Safeway Warns Seattle: New Employment Tax Could Turn Neighborhoods Into Food Deserts

Tuesday, May 1, 2018
By Paul Martin

by Tyler Durden
ZeroHedge.com
Mon, 04/30/2018

A new employment tax proposed by the Seattle City Council would charge roughly $500 per employee based in the city. And though it would only apply to the city’s largest companies, many of them are complaining to the press – some with good reason – about how the tax would discourage employment and ultimately damage the city’s economy.

The tax would only apply to businesses earning $20 million in revenue within the city limits – a group that includes roughly 585 companies, about 3% of the total number operating in the city, according to CNNMoney.

Businesses would be required to pay 26 cents per man hour per employee worked within the city limits, excluding vacation pay and sick time.

To what we imagine would be the delight of the Trump administration, Amazon would bear the brunt of the new tax. The e-commerce giant would be forced to contribute some $20 million annually on behalf of its nearly 45,000 employees in Seattle. Of course, Amazon will have a difficult time arguing that it can’t afford the tax after it smashed expectations in its latest quarterly earnings report. And with the city facing an unemployment rate of 3.8%, even lower than the nationwide rate of 4.1%.

The city says it would use the money to build affordable housing and also provide emergency shelter services to at-risk and homeless individuals.

But Amazon told CNNMoney that it has a better plan to help the homeless.

Amazon, which declined to comment on the proposal, notes that it already contributes economically in many ways to Seattle.

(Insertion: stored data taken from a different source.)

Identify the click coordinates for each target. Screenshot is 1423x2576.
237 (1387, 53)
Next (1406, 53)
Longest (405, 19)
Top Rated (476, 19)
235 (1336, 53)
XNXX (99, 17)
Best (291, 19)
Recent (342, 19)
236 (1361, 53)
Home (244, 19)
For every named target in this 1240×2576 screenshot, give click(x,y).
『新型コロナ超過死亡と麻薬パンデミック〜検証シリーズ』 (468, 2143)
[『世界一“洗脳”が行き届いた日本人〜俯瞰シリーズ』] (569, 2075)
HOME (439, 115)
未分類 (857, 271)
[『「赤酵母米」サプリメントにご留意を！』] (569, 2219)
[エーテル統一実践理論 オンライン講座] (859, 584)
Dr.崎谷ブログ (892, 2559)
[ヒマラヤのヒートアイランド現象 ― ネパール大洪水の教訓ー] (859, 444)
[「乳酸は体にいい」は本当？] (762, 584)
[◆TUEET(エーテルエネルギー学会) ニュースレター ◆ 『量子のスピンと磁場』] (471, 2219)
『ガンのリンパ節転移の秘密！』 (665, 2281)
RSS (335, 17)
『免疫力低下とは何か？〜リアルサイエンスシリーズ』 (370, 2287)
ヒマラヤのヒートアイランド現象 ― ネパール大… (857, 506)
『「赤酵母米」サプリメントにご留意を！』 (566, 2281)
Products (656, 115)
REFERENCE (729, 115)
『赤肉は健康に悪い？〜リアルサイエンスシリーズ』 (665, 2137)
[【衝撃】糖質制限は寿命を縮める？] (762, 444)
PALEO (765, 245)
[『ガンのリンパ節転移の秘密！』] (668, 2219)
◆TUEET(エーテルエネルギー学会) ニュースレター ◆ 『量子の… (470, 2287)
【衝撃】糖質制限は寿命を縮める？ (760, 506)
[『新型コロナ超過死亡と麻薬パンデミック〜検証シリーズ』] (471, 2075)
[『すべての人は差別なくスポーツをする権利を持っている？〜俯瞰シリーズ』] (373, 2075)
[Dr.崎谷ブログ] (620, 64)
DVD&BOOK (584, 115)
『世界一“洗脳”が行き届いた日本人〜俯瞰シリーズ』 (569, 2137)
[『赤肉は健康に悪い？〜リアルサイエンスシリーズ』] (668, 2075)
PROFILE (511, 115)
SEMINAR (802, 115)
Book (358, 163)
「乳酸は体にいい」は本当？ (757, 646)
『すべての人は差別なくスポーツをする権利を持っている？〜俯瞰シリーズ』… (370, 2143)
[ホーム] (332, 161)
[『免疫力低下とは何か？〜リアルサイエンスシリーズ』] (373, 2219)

For example, it will provide a permanent location for a shelter in one of its new office buildings by 2020. It would be run by the nonprofit Mary’s Place, which already had temporary use of two vacant Amazon buildings to shelter the homeless since 2016.

Starbucks did not respond to a request for comment.

Prosperous big businesses can in turn generate a lot of economic activity and revenue for their host city. And they may donate goods, services or money to critical social causes.

But the co-sponsors of the bill note that a major cause of homelessness is the higher cost of housing that results when more workers move to a city for jobs that pay more than long-time residents have been earning. And the demand to build affordable housing doesn’t keep pace.